[SOURCE DOCUMENT Boundary: Start]

Data acquisition and preprocessing

“Micromed” encephalograph (Micromed S.p.A., Italy) was used for EEG recording. EEG signals were recorded with 25 channels according to the international “10–20” system with a ground electrode placed on the forehead and reference electrodes placed at the ears. EEG signals were recorded with a sampling rate of 128 Hz. The video monitoring system was used to monitor patients’ states for easier data analysis and segmentation. Experimental EEG data and video recordings were examined and deciphered by an experienced neurophysiologist. This analysis resulted in the marking that includes information on episodes of epileptic seizures and physiological tests.

EEG signals are known to be highly susceptible to the influence of various external and internal noises, especially during prolonged recording25. In clinical monitoring, external noises usually come from hardware-related problems (poor contact of EEG electrodes, loose wires), power network, cellphone calls, etc. Internal noises (or physiological artifacts) originate from physiological processes such as heartbeat, blinking, or breathing26. The basic way to deal with noises and artifacts on EEG is the data filtration: a high-pass filter is used to restrain the low-frequency components (stray effects, cardiac rhythm, breathing artifacts), while a low-pass filter deals with the high-frequency activity, commonly associated with the muscle artifacts. In our study, we used the band-pass filter with the cutoff frequencies of 1 Hz and 60 Hz and the 50-Hz notch filter.

We considered the frequency band 1–30 Hz, which is commonly regarded as an effective frequency range of epileptic EEG. However, some undesired activity (e.g., eye-movement artifacts) can interfere with the EEG activity in this range. We used the standard procedure based on an independent component analysis (ICA) to remove these artifacts27.

Time-frequency analysis

We performed a time-frequency analysis of EEG signals using continuous wavelet transform (CWT) with Morlet mother wavelet function28. CWT has proved itself as a powerful instrument in the analysis of complex nonstationary signals in systems of different nature, including biological ones29. We considered wavelet power (WP):

$$\begin{aligned} W_n(f,t)=|w_n(f,t)|, \end{aligned}$$
(1)

where n = 1, 2...N is the number of EEG channel (\(N = 25\) for the considered dataset), f and t are the frequency and time point, \(w_n(f,t)\) are the coefficients of CWT. WP is one of the common CWT-based characteristics to describe the time-frequency structure of a signal30.

[SOURCE DOCUMENT Boundary: End]

▸ **LIST OF TASKS**:
A – According to the EEG methods text, at what sampling rate were the EEG signals recorded?
B – Pick up the EEG methods text right after its final sentence and keep writing it.
The records have nothing to do with the tasks.

[STUDY MATERIAL Boundary: Start]

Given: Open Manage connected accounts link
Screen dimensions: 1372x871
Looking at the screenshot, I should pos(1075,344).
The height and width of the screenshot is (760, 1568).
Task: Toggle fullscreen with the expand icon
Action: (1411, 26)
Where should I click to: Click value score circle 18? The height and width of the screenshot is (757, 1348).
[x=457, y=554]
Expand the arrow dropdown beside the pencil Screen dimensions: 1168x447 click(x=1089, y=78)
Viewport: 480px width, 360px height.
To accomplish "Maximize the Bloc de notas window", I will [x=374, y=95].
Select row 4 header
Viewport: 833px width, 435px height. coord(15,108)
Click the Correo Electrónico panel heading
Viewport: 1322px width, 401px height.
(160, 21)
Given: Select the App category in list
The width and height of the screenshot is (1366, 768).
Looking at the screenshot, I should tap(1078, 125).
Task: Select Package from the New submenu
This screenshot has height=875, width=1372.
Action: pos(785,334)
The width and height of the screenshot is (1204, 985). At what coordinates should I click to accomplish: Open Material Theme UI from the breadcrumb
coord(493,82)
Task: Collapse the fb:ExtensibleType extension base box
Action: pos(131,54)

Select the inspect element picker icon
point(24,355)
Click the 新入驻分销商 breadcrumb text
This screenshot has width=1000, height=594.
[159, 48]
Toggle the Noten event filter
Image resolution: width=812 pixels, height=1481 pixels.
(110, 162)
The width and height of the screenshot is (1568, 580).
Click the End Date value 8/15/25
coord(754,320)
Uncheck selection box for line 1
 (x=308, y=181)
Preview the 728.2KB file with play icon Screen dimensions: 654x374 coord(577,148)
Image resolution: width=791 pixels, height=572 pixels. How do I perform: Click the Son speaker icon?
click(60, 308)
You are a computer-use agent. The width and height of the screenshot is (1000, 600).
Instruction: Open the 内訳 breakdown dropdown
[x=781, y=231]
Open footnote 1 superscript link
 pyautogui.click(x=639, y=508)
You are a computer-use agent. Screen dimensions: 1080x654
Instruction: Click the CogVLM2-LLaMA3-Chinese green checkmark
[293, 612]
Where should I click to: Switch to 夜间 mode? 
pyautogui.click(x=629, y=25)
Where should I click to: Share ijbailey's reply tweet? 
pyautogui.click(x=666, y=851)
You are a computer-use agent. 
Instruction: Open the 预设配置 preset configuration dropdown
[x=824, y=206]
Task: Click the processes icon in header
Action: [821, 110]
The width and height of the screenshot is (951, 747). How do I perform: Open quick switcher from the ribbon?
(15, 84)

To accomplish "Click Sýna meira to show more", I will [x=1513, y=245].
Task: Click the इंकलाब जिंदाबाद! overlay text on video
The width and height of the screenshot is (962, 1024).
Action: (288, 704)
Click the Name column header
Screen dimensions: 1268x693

[STUDY MATERIAL Boundary: End]

▸ **ANSWERS**:
A – 128 Hz

B –
CWT can be demanding in terms of computational costs: application of CWT in the frequency range of interest to several day-long multichannel EEG data with even low sampling rate will generate an immense amount of WP data. Such a big dataset is difficult to calculate, store, and analyze, so some approaches to reduce data complexity are required.

The first step includes averaging WP over the frequency band of interest. Initially, WP was calculated in the 1–30 Hz frequency range as it is acceptable for both normal and epileptic EEG31. Earlier in our paper15, we applied extreme event theory to analyze electrocorticogram (ECoG) recordings of WAG/Rij rats with a genetic predisposition to the absence epilepsy. We reported that the absence seizures induced a drastic increase of WP in the frequency range of 6–8 Hz, and WP distribution is best fitted with the Weibull function after averaging WP over the 6–8 Hz range. The WP time series demonstrated extreme events-related properties in this frequency range, while there were no manifestations of the extreme behavior for other frequencies. We conducted similar research in our paper16 for epilepsy in human patients and showed that WP averaged over the frequency range of 2–5 Hz demonstrates extreme-like behavior during epileptic seizures. So, we choose the \(F \in [2;5]\) Hz range as the frequency band of interest in the present study.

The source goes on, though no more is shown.